Just about then, Lek comes out, followed by her mother being wheeled out on a trolley. A nurse is using a plastic squeeze-bulb-type device to assist with her breathing. “She’s being warded. We’re going for an x-ray now”.
I follow. Within less than an hour, they’ve found a bed for her and she’s been medicated and hooked up to a machine that assists with her breathing.

Not bad at all for a government provincial hospital on a public holiday. What’s even more interesting is that she does not have to pay a single baht for this – treatment for the blind is free of charge no matter what or for
how long.

Lek calls her sister (who lives in a different province) while I’ve gone back to her place to get what she needs to stay overnight at the hospital. When I get back, she says her sister will be there the next evening, but would have
to pawn her TV in order to have enough to travel. “She never has any money; if she has it she will spend it on stupid things. But I can trust her, unlike some of the others.” She knows it’s going to be a long stay in hospital.

I meet up with my other friend after taking leave of Lek. He knows her too, and is aware of her family situation. He just shakes his head but does not say much. It is considered bad manners to criticise someone else’s family.

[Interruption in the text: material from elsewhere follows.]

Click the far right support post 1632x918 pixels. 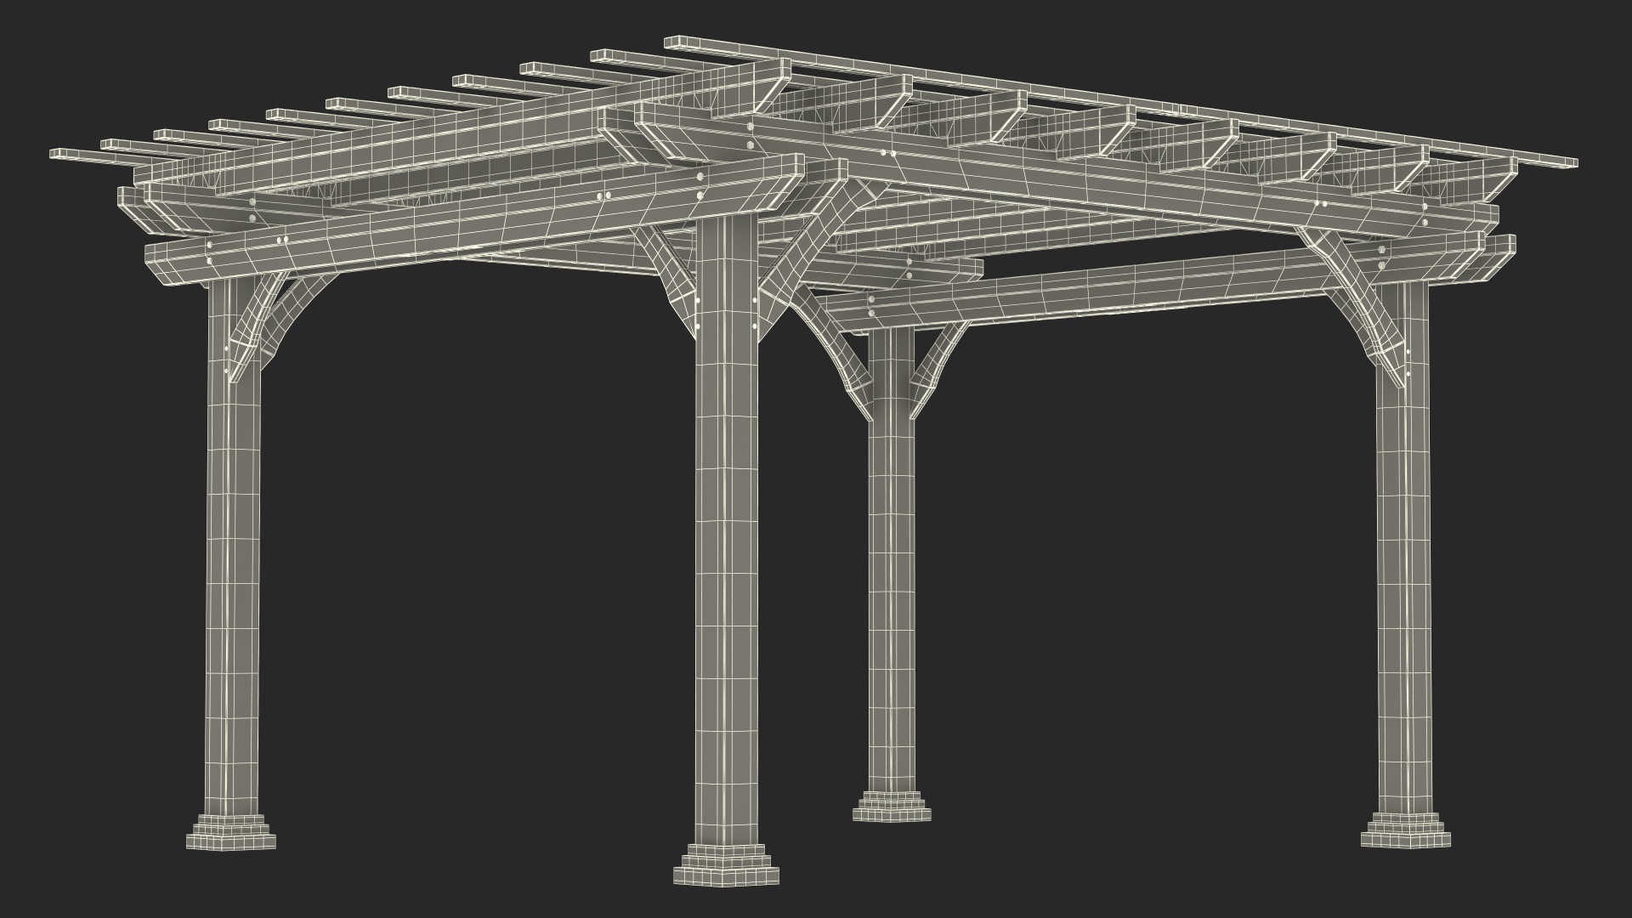point(1404,553)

I try to call her every day and enquire after her mother. When I finally get her two days later, she sounds tired. Yes, her sister is there. She has yet to see the inside of her house. She forgot the phone battery charger; her son has just
got a freshly charged one from home. Besides, you can’t just plug your charger into any outlet – it is a government hospital so they are few and far between.

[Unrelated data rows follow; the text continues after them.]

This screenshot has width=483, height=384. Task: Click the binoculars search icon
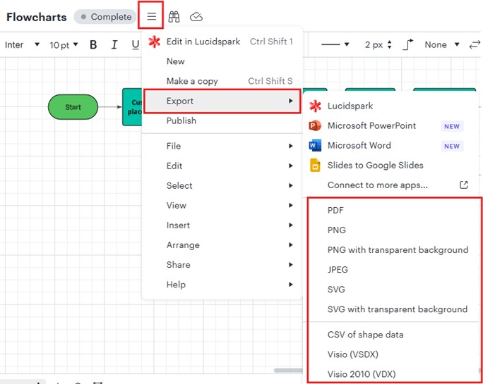pyautogui.click(x=174, y=16)
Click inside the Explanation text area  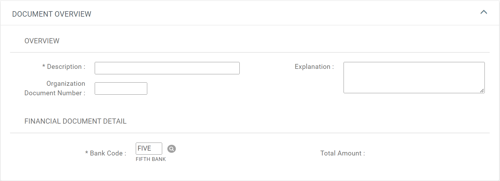tap(414, 77)
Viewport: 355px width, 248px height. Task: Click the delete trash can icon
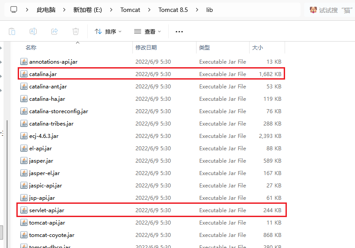76,31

She says she almost lost her mother the second night. When the doctor asked if they should try to resuscitate her should her heart fail, Lek just said, no. If she can’t survive without artificial support, what’s the use? She
can’t go home.

They gave her a couple of injections, and had her stabilised, but her condition has deteriorated since then.

Now I was curious as to why someone always had to be in attendance, whether a relative or someone else. Lek explained: The hospital staff are few and far between; they have their duties. You cannot expect them to hand-feed every patient,
clean their bedpans, turn them over.. they have enough to do as is. If I don’t help, or my relatives won’t help, I have to hire someone to do this. It is a normal practice in the (at least) government hospitals. Many nurses earn
extra money by caring for patients outside of their official duties. This is why I would try to be here, at least my mother is aware that I am here. The least I can do is comfort her, if nothing else. Her other children, from my stepfather, ungrateful
lot, came, took a look, and went off. Didn’t bother to help, or expected me to pay them to stay, just because I managed to put aside some money for my daughter’s future studies. Never mind, at least those who have sacrificed and
helped out cannot be accused of neglect, which is Tum Boon in itself.

It’s going to be a long stay.

Stickman's thoughts:

Isn't is funny that in a country where being there for your family is considered one of the cornerstones of society that the old duck's family neglected her?